I have already requested some guidance via the Team to identify the appropriate manner in which to capture conformance within the specification, and will also be looking to existing specifications for examples. The ones that you identify are high on my list.

To take an example from DCCI as you suggested: In DCCI, the "value" attribute in a provider of the DCCIProperty interface holds the value of a property whose type is given by the "propertyType" attribute, which itself denotes the type of client property being referenced. A "presentation property" (e.g. some information associated with the screen) is one such property that may be supported in an implementation. Furthermore, one may search for such properties using the hasProperty() method by providing the namespace and name (via namespaceURI and propertyName parameters) and the method is required to return information as to whether the property was present. These characteristics and behaviour of the DCCI interface (and many more such characteristics and behaviours) are all normatively defined in the DCCI specification. Furthermore, the *first* conformance requirement specified in section 7.1 of the DCCI specification says: "A conforming DCCI implementation must implement all the normative sections of this document." It follows that the conformance requirements of DCCI include both characteristics and behaviours of the constituent normative interfaces. I approve of this approach, and would be happy to support the same approach in the conformance requirements of the DDR API, and in this regard I believe (some of) the functional/behavioural tests I proposed could be appropriate to support the conformance requirements of the DDR API, where they can reference normative characteristics/behaviours.
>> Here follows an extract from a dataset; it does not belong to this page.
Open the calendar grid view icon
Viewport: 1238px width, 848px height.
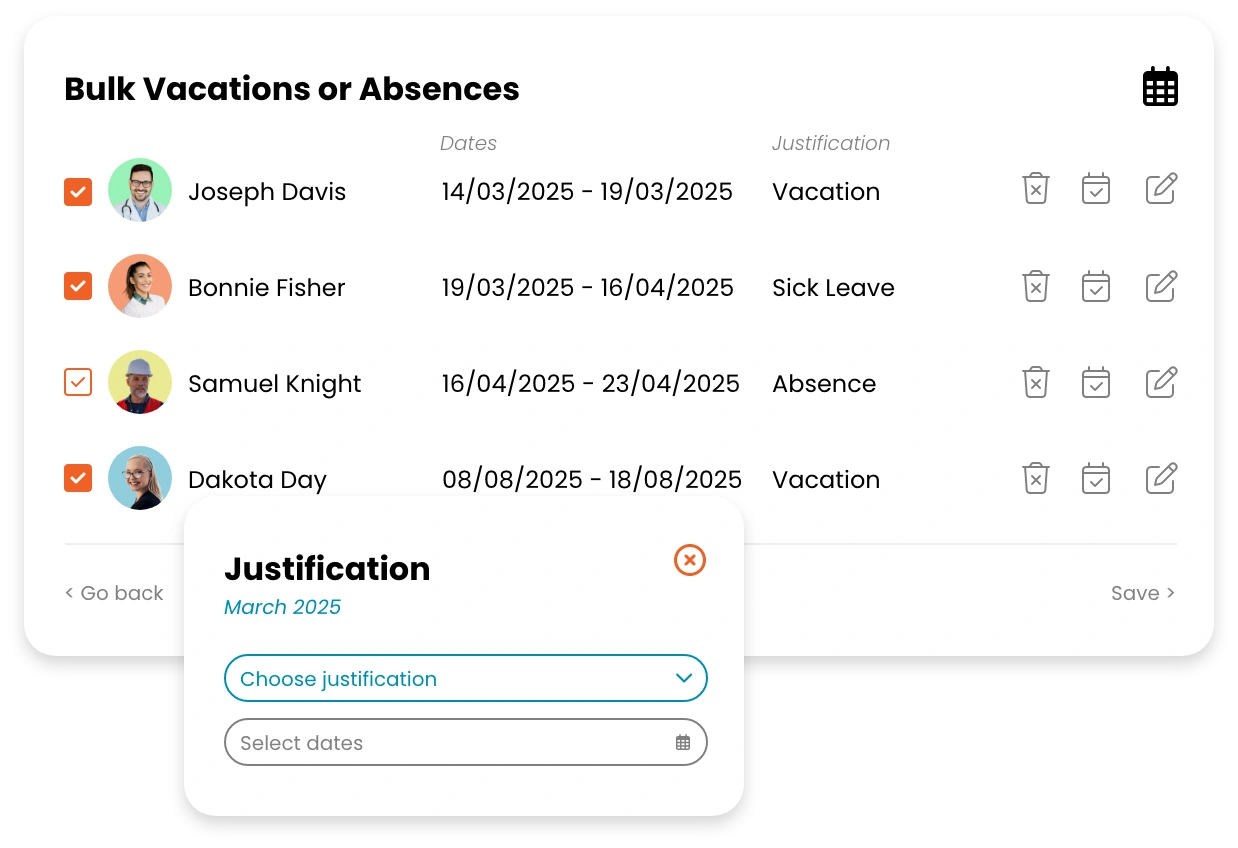pos(1160,87)
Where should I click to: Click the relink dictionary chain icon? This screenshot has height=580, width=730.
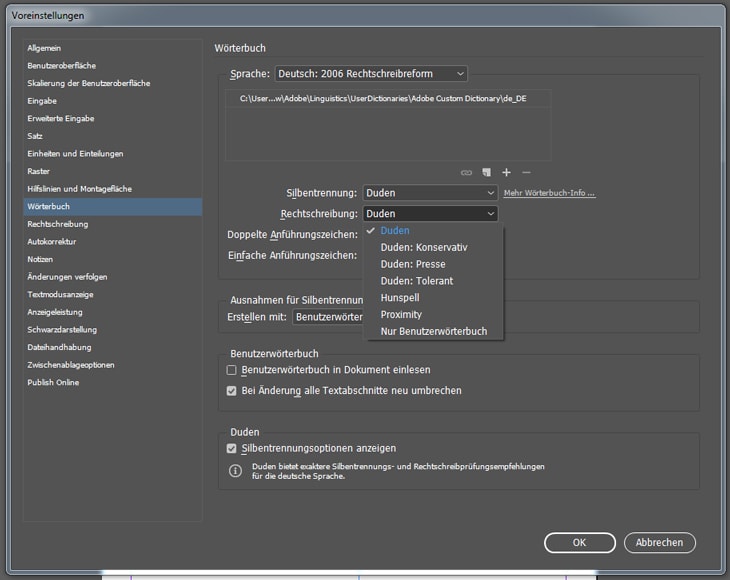[466, 173]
Regarding item (2) on your list, I fully agree. I do not believe we can say anything about the completeness or accuracy of the data behind the interface. For this reason, I proposed that tests of behaviour should be based on "virtual devices" and their "invented characteristics" and corresponding "predetermined yet fake evidence". At least that way the tests are independent of any futile attempts to have complete and accurate data.

---Rotan.



-----Original Message-----
From: member-ddwg-request@w3.org [mailto:member-ddwg-request@w3.org] On Behalf Of Jo Rabin
Sent: 30 January 2008 19:13
To: DDWG
Subject: RE: Testing the API


Note for tracker - this is ACTION-82.

Rotan, my concern is that this is a functional test of the API not a conformance statement. 
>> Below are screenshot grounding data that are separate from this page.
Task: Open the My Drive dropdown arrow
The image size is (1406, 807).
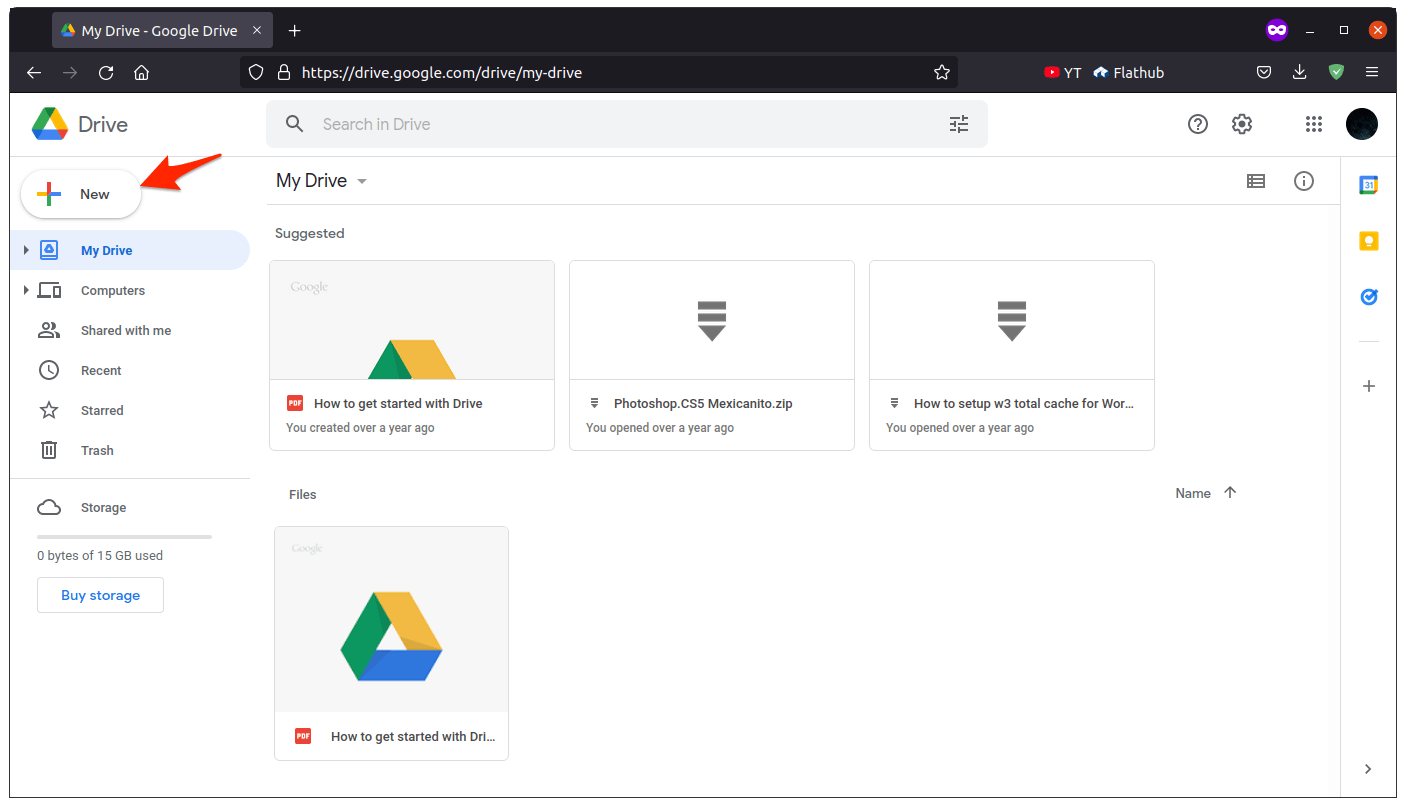Action: tap(362, 181)
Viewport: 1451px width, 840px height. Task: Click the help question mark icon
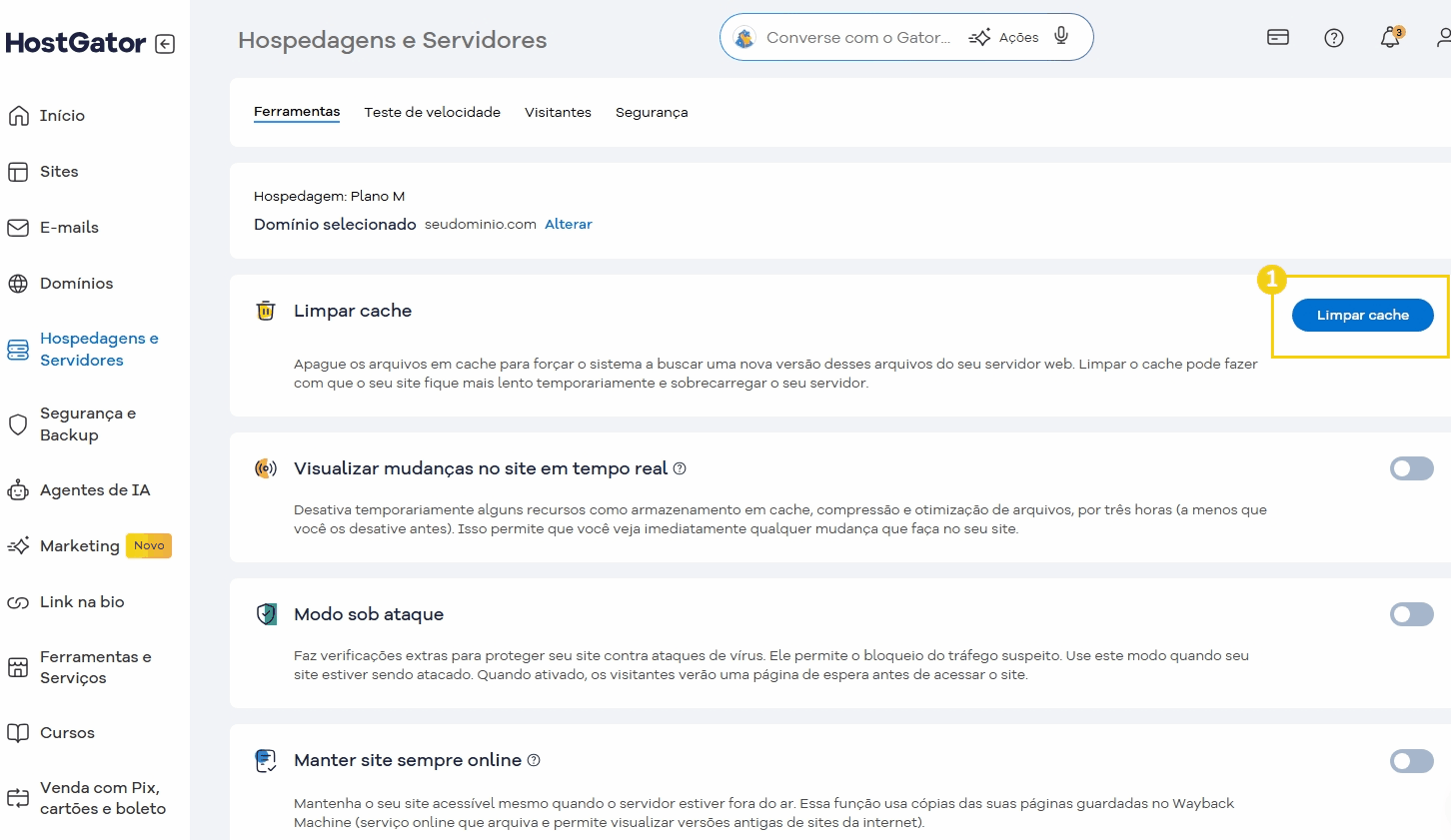tap(1333, 38)
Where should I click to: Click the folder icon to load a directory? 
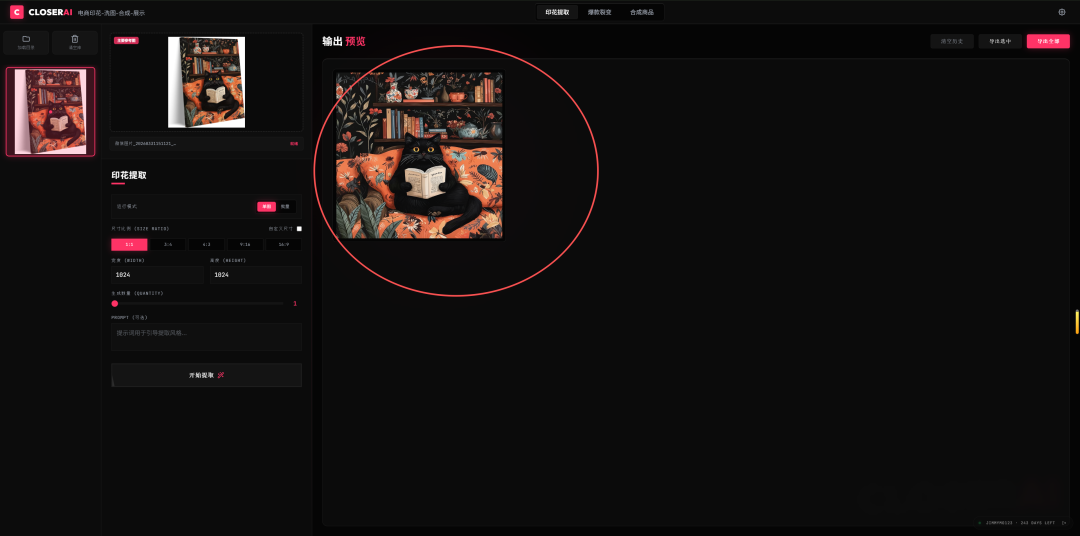pos(26,39)
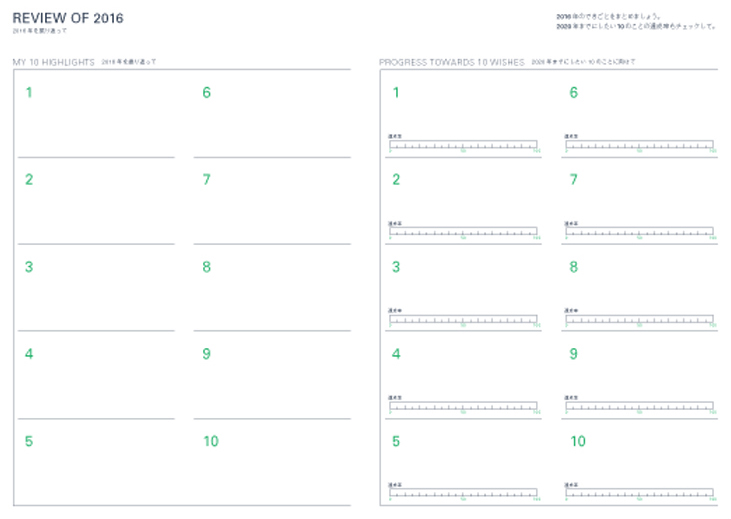Select highlight box number 3

[x=96, y=292]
We need to be careful to distinguish the following:

1. conformance to the API spec
2. completeness and accuracy of the database, known to be in practice impossible to get 100% complete and accurate
3. accuracy of the operation of the code (measured by precision and recall) - i.e. given a known corpus of data, how likely is the interface to return the correct data and only the correct data given a query containing sufficient information in principle to find the relevant data and return it correctly.

This last is what you are proposing and doesn't to my mind constitute a conformance test - especially since what it is testing is primarily the operation of the power of the recognition algorithm.

This is a bit like testing a search engine by demanding 100% precision and recall for a particular query that contains known keywords, known to be contained in a couple of documents with which a test corpus has been seeded. That is not a test of a search engine's conformant implementation of a search API.

I'd prefer to see as the conformance criterion something a bit more along the lines of what is suggested in DCCI:

http://www.w3.org/TR/DPF/#iddiv296456272

which (correctly in my view) describes what has been implemented but says nothing at all about whether or not the implementation returns complete nonsense.

In terms of a conformance test suite, we might publish a piece of code that exercises all the available methods and determines that exceptions are/are not thrown in certain cases where a priori they are defined as being thrown. 

So for example:

1. Initialise DDR with empty database
2. Request the property "foo" and check that the EXCEPTION_COMPONENT_NOT_FOUND is thrown

This is tricky though, as if you load an empty database then it is an implementation issue as to whether the COMPONENT NOT FOUND or the UNKNOWN_PROPERTY_NAME exception are thrown.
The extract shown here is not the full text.